**ESTRATTO SCELTO:**
────────────────

Se ne sta solo sulla collina, sotto un faggio, a guardare tutti dall’alto. Possono avvicinarsi solo due asine, gli altri muli no perché sono troppo giovani e vogliono correre e giocare. Iroso, ultimo mulo con la penna nera, forse si sente davvero un “soldato”, come lo chiamano gli alpini che lo nutrono e lo curano come fosse un nonno molto anziano e molto amato. Sarà la “star” della 90ª adunata nazionale degli alpini a Treviso. «Lo porteremo là sabato, con un trailer speciale, imbottito. Non farà la sfilata ma resterà in un recinto, solo per poche ore. Ha 38 anni, che equivalgono a 114 anni umani. Lo sa che mi chiamano da tutta Italia, per chiedere come sta Iroso? E come se fosse il mulo di tutti gli alpini».

────────────────

**DATI FORNITI:**
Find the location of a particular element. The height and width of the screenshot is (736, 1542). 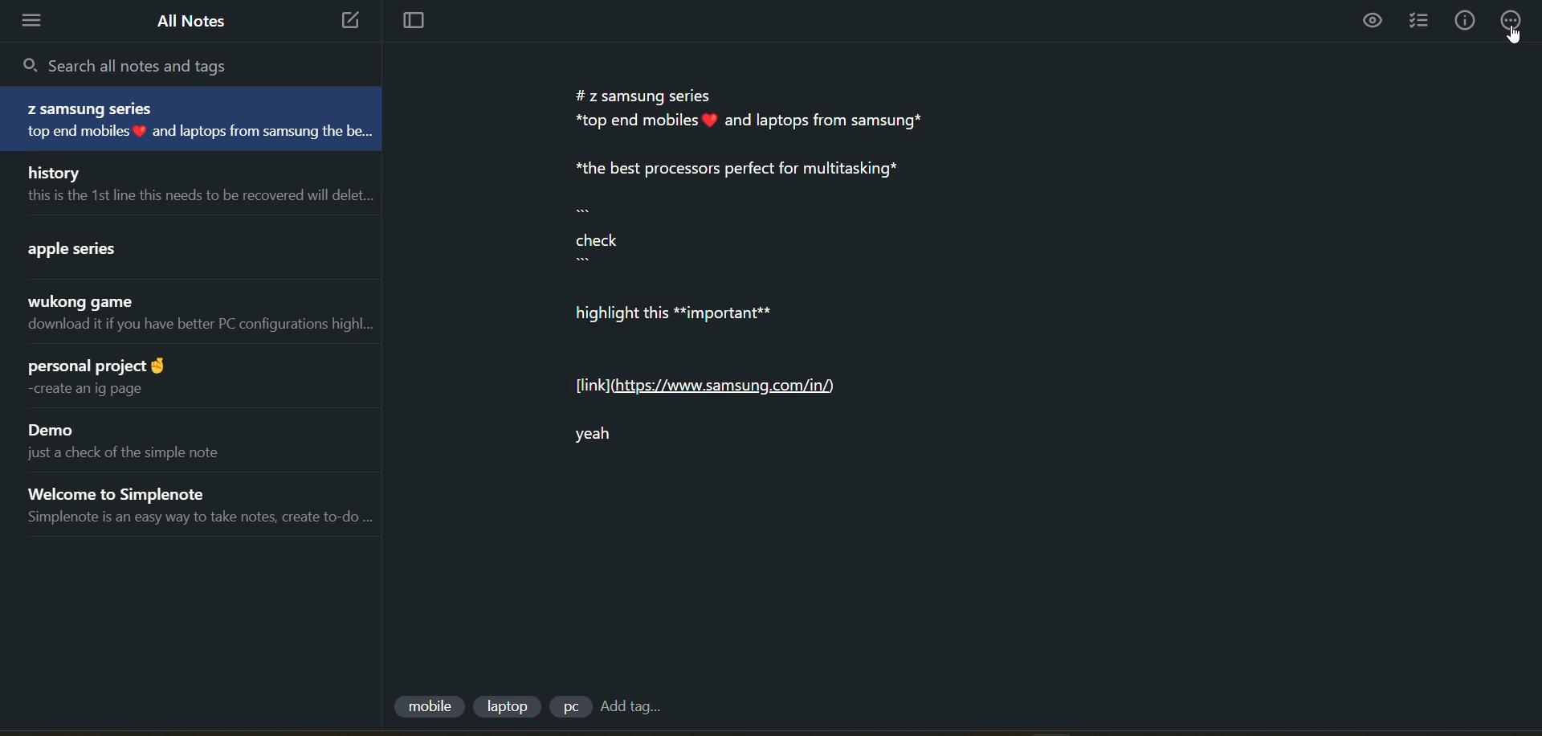

tag 1 is located at coordinates (428, 708).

────────────────

**LE CONSEGNE:**
1. Rispondi in base al brano sul mulo Iroso:
(a) Sotto quale albero se ne sta Iroso sulla collina?
(b) Quanti anni ha Iroso, e a quanti anni umani corrispondono?
(c) In quale città si terrà la 90ª adunata nazionale degli alpini?
2. Prosegui il brano sul mulo Iroso partendo dall'ultima frase riportata.
Il materiale riportato è separato dal brano sul mulo Iroso.

**RISPOSTE ALLE CONSEGNE:**
1.
(a) Sotto un faggio.
(b) Ha 38 anni, che corrispondono a 114 anni umani.
(c) A Treviso.

2.
Antonio De Luca, classe 1946, è il padrone di Iroso e il salvatore di tanti altri muli che furono messi in vendita dal Comando brigata alpina Cadore. «Il soldato ha la piastrina di riconoscimento e il mulo il numero di matricola, marchiato a fuoco sullo zoccolo anteriore sinistro. Iroso è l’ultimo mulo che è stato in servizio con gli alpini, matricola 212. Quando morirà, taglieremo lo zoccolo e lo conserveremo. Come si faceva un tempo. La carcassa verrà bruciata all’inceneritore, perché un mulo soldato non può diventare mangime per cani».
La storia di Iroso, in fondo, è una storia d’amore fra uomini e animali. «Andai all’asta del 7 settembre 1993 — racconta De Luca — quando furono venduti gli ultimi 24 muli: mi servivano per il trasporto di legna nel bosco. Ma soprattutto io che ero stato un alpino non volevo che questi nostri compagni finissero in mano ai macellai. Mi vengono i brividi, quando penso ai camion delle macellerie posteggiati davanti alla caserma D’Angelo a Belluno».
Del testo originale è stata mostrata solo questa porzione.